To build camaraderie among members:

• Emphasize the social aspect and make everything you do family friendly

• Hold regular meetings, with a lot of social interaction...and food!

• Have potluck dinners at your meetings

• Have a wide range of activities that are attractive to young and old

• Hold regular club rides, introduce all first-timers at the rides

• Invite members to organize additional, informal rides

• Participate in local parades, county fairs, etc.

• Teach kids how to ride; that draws in parents

• Have field days with riding-oriented, fun contests

Keep trail work days fun:

• Do not make the focus doing trail work

• During work events, set aside time to ride and socialize

• Have four work parties per year: often multi-day, up to four days

• “We get up to 35 or 40 people per work party.”

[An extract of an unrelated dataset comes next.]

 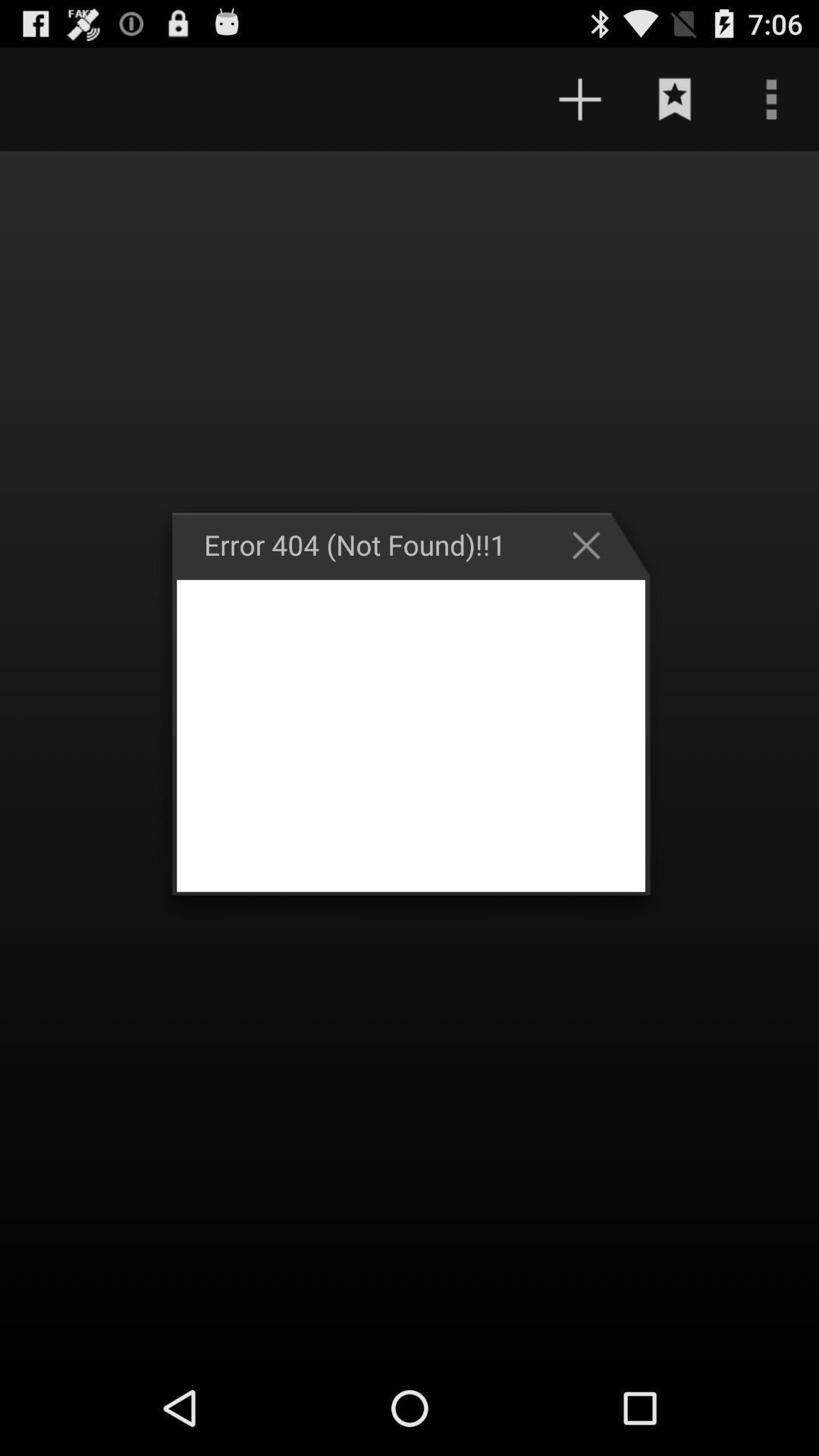 What do you see at coordinates (771, 105) in the screenshot?
I see `the more icon` at bounding box center [771, 105].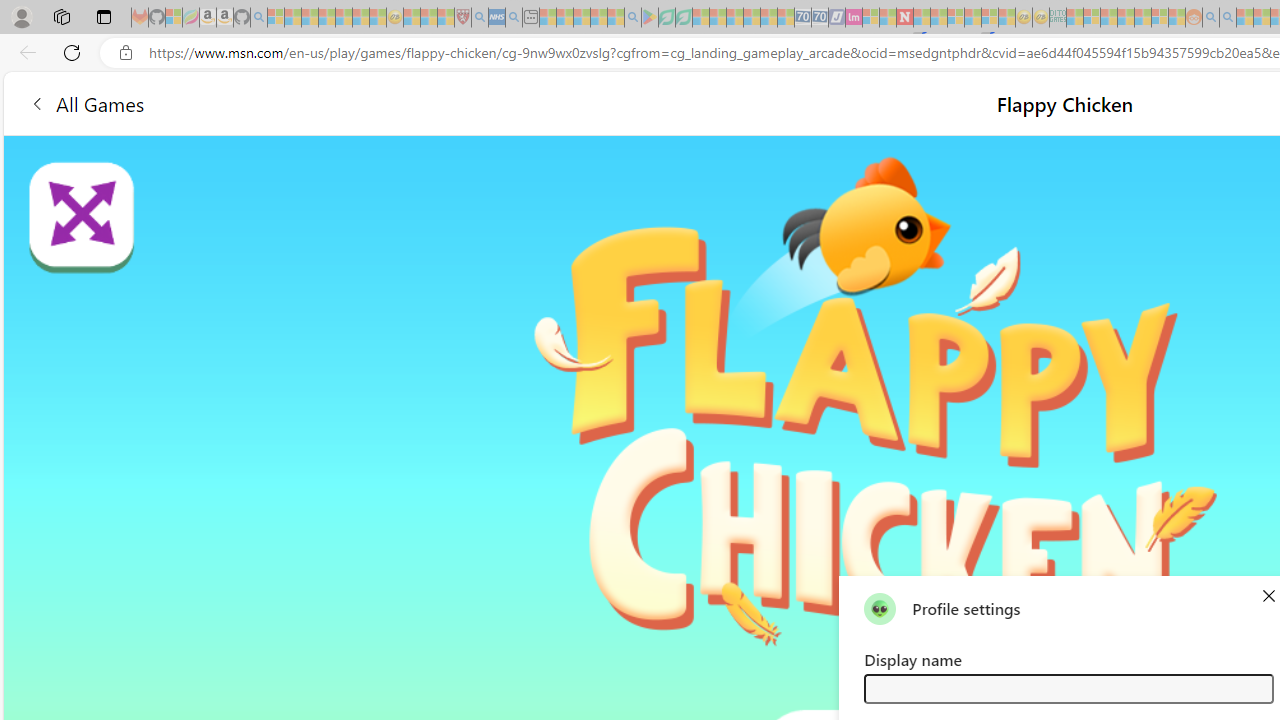 Image resolution: width=1280 pixels, height=720 pixels. Describe the element at coordinates (598, 17) in the screenshot. I see `'Pets - MSN - Sleeping'` at that location.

• Club gets CPW grants to pay for materials for trail work; one built a substantial bridge

• Spread the workload. Do not let one or two key people (officers) do everything

• Identify skills of each member and assign them tasks in line with their skills

• Provide your members with a sense of individual accomplishment Partner with local law enforcement agencies:

• WSATVA started a Search & Rescue ATV Team in 1987, assisting the Sheriff’s Department

To strengthen partnerships with land managers:

• Many years of success working with BLM/USFS are attributed to continuity of contact

• Club has purchased two trail dozers thru CPW grants; leased back to agencies

• Agency provides operator & insurance and trail crew through an MOU

• Define your long-term goals

• Break down long-term trail projects into incremental steps (or projects) along the way so that you can celebrate each accomplishment as a “success.”